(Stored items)
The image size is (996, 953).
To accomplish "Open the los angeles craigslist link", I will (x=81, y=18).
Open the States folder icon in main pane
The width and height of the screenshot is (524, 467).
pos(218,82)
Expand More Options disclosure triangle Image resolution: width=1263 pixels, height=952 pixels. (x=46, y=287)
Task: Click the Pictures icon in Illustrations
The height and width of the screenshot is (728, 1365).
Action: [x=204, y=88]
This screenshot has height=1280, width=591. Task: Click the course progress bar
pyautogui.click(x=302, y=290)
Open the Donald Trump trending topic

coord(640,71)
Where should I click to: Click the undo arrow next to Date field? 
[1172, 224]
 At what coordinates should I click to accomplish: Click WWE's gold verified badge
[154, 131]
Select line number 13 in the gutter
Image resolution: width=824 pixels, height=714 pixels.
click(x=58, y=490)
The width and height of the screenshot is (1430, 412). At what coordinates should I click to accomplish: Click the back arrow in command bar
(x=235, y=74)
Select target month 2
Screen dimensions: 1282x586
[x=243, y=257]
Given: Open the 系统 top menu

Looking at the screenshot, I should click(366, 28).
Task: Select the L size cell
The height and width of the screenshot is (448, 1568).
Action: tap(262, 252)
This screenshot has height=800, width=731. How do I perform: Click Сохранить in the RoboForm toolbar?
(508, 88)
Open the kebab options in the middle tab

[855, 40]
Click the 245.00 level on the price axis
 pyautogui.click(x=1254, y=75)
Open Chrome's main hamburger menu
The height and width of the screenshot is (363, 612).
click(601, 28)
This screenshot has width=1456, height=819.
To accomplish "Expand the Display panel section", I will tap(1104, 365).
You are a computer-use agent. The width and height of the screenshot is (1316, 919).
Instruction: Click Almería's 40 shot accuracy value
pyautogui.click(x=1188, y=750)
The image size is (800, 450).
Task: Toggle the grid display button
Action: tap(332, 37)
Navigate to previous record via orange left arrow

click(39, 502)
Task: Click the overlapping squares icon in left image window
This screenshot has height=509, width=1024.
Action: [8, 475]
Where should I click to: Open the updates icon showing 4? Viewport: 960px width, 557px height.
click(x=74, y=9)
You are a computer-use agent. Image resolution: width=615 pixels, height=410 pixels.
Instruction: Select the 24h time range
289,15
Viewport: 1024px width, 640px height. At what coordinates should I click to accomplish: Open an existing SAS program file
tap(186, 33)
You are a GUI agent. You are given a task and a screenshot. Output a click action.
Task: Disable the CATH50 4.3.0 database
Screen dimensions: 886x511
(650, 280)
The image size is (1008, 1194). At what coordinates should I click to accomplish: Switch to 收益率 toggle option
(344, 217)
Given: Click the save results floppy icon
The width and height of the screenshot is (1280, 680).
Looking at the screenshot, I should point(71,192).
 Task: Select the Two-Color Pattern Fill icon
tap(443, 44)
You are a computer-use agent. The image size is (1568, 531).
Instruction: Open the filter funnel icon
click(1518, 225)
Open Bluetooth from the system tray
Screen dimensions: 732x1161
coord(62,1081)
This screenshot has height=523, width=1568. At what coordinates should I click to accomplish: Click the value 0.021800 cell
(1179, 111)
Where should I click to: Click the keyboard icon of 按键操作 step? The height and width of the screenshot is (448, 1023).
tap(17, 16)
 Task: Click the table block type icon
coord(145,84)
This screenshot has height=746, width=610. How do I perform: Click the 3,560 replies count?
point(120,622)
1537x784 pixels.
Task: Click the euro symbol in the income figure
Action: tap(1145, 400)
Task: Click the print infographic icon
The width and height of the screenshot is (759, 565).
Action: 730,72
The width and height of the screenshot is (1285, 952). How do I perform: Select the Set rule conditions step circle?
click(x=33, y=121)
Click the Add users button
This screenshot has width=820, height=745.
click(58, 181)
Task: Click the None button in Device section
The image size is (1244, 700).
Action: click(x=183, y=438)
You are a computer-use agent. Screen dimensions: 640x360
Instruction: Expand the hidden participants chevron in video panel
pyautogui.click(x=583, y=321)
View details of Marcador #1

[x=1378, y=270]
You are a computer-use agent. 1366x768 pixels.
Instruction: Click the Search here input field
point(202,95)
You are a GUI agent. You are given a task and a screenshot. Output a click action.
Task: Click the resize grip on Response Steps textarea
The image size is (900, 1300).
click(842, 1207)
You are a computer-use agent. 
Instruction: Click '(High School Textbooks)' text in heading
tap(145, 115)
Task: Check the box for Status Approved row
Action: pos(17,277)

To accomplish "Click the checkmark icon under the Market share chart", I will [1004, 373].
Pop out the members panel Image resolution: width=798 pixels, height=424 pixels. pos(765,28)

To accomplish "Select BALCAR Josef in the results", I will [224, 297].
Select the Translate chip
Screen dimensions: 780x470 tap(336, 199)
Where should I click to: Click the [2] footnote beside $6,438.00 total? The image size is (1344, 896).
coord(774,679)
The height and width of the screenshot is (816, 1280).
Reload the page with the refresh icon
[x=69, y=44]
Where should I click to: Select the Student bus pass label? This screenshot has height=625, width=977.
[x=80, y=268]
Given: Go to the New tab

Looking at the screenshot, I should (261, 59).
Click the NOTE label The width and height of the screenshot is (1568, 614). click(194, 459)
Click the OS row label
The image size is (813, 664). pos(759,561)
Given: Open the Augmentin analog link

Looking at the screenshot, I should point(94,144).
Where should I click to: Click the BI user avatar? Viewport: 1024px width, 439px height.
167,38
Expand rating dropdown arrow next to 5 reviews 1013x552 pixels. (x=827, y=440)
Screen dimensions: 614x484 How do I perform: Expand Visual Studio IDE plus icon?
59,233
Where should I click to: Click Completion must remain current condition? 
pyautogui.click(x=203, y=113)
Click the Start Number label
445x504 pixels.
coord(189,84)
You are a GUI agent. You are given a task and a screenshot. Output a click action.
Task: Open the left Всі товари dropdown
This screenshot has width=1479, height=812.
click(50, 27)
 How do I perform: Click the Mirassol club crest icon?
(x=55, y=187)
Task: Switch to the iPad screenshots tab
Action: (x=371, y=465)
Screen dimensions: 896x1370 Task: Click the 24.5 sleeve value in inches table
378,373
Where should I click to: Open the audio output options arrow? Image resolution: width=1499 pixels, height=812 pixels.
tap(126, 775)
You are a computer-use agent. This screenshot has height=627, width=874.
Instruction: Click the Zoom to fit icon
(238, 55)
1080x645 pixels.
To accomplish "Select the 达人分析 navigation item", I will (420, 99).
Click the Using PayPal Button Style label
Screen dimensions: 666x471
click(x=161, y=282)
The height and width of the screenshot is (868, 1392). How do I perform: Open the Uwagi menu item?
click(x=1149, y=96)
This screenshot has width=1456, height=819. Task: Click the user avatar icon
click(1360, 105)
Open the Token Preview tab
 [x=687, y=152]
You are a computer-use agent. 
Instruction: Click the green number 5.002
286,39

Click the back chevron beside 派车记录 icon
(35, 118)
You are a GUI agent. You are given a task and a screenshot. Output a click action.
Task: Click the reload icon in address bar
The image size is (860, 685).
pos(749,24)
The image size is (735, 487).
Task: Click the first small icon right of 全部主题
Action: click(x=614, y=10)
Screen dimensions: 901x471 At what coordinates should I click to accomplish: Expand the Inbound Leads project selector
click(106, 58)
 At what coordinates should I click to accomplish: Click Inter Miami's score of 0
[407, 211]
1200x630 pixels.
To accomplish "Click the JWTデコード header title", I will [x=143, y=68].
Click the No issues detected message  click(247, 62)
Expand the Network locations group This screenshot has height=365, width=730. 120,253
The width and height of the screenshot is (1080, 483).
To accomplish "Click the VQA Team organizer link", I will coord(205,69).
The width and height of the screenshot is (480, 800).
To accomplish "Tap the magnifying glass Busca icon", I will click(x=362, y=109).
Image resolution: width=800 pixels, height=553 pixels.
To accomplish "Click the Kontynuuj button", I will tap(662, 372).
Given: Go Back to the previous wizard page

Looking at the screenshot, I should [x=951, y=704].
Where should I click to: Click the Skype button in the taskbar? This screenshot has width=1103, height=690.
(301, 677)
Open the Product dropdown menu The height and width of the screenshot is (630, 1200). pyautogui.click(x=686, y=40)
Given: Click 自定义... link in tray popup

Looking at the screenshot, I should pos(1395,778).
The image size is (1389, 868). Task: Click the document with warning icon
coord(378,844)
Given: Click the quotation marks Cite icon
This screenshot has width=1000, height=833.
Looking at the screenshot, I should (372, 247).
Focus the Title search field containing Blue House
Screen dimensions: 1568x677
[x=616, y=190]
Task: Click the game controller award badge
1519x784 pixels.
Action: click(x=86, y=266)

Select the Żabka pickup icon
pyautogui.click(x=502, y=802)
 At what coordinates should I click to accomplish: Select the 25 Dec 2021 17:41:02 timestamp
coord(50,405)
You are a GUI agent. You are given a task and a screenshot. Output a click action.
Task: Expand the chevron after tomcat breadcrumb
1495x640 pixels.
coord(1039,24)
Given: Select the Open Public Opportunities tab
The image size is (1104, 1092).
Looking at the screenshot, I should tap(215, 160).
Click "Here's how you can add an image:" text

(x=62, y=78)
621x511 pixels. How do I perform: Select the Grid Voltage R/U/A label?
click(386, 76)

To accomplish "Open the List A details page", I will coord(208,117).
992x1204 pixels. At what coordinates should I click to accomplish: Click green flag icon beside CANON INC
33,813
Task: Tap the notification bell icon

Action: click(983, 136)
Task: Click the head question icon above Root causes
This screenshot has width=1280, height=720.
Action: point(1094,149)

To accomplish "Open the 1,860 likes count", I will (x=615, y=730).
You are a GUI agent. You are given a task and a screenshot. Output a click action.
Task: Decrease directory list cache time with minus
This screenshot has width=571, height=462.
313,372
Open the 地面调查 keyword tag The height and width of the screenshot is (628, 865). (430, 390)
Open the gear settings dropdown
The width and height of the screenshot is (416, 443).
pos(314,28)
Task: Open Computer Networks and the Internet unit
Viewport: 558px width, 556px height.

▶ Exercise requirements
Which lines of the data above contain "dropdown"? Copy each one.

▶ Exercise result
Expand rating dropdown arrow next to 5 reviews 1013x552 pixels. (x=827, y=440)
Task: Open the left Всі товари dropdown
Open the Product dropdown menu The height and width of the screenshot is (630, 1200). pyautogui.click(x=686, y=40)
Open the gear settings dropdown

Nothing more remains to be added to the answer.